**Task directions:**
What is the number of lines in the entries that contain the word "width"? Answer with that figure alone.

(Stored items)

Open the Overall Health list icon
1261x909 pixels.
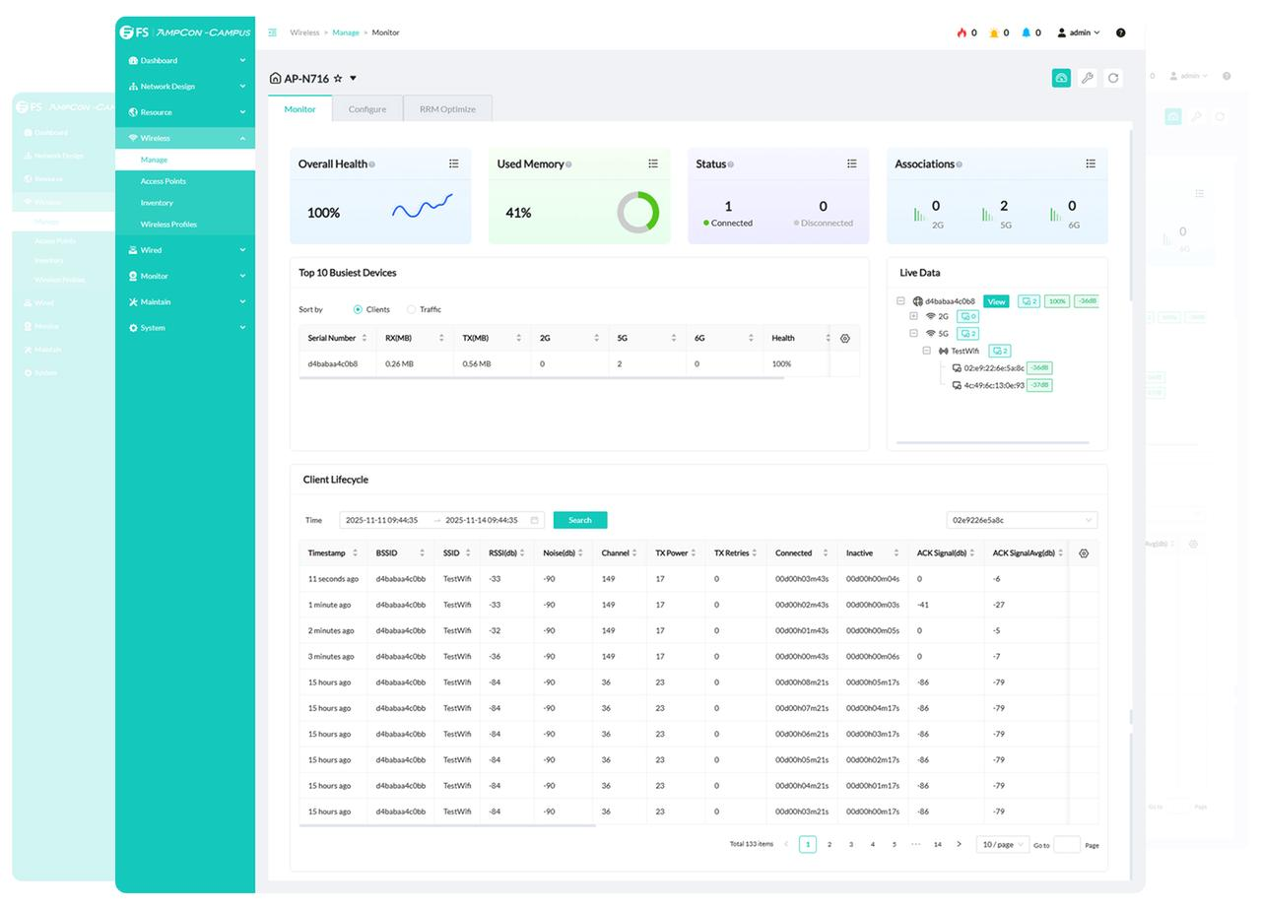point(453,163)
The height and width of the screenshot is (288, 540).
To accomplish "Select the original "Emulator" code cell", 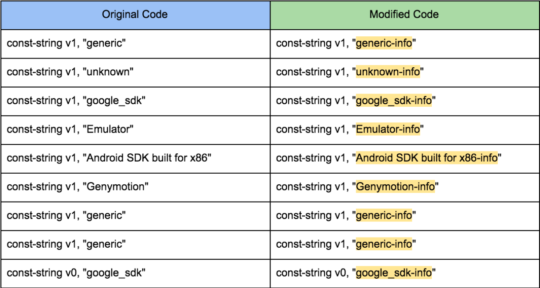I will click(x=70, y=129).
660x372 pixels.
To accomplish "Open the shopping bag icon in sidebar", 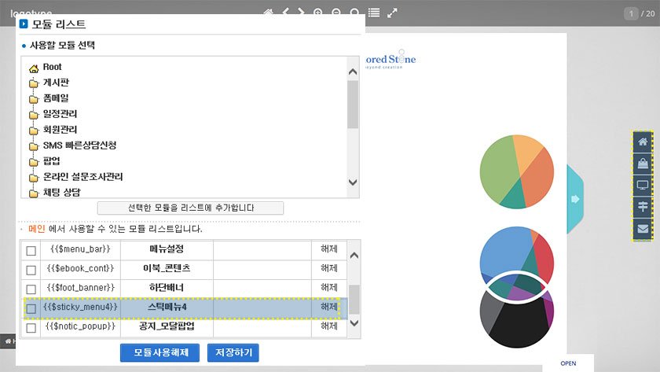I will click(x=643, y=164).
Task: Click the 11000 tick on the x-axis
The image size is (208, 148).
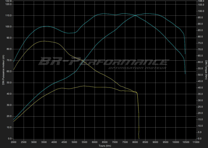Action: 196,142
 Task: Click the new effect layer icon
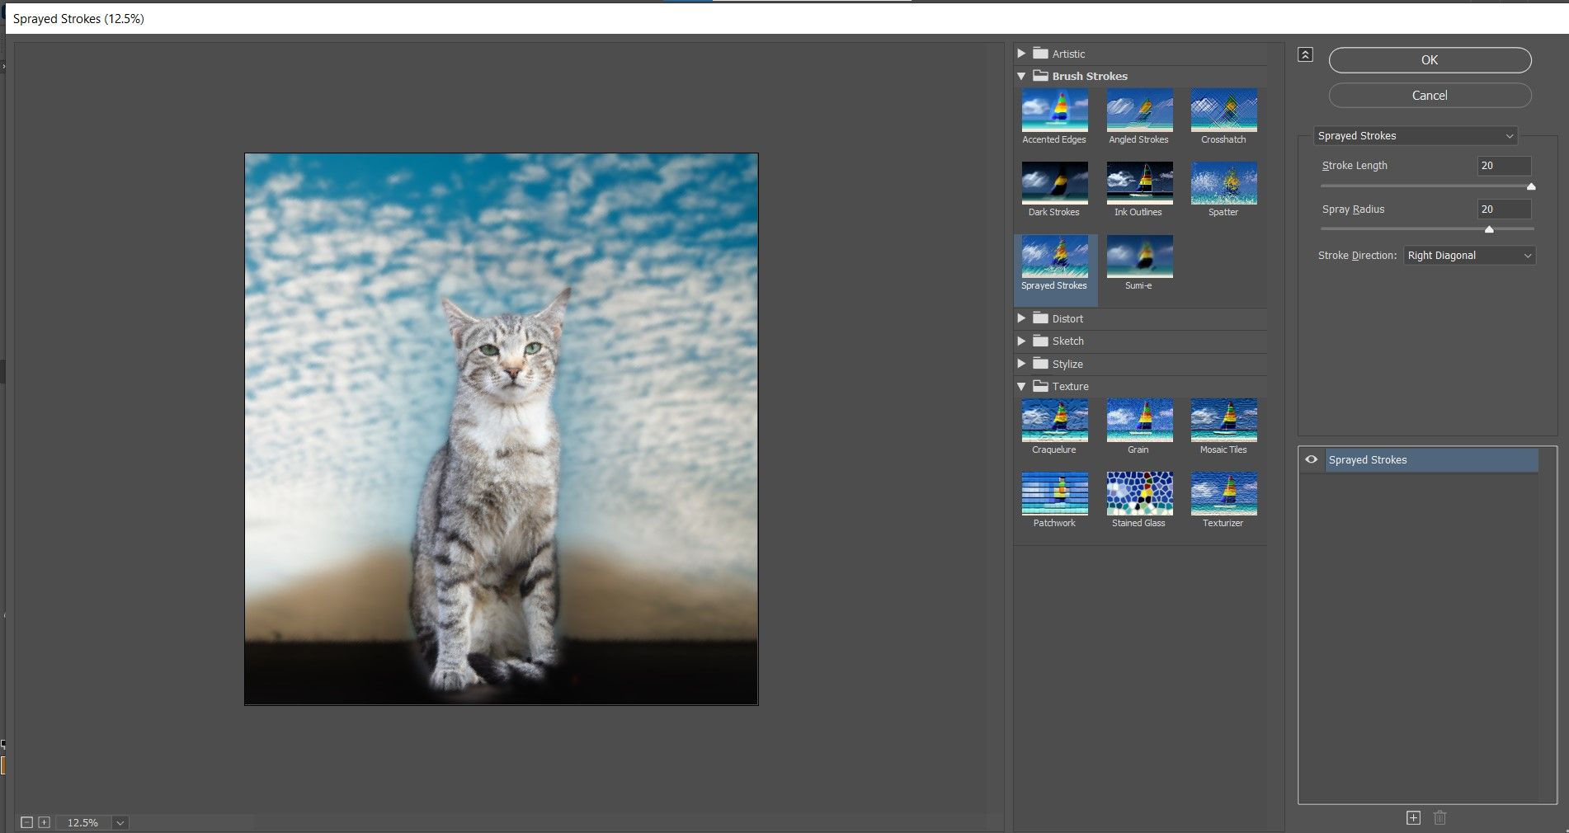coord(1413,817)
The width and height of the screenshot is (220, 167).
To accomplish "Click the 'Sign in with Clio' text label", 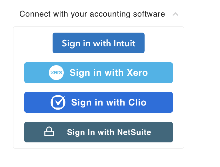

**Completed exercise:**
2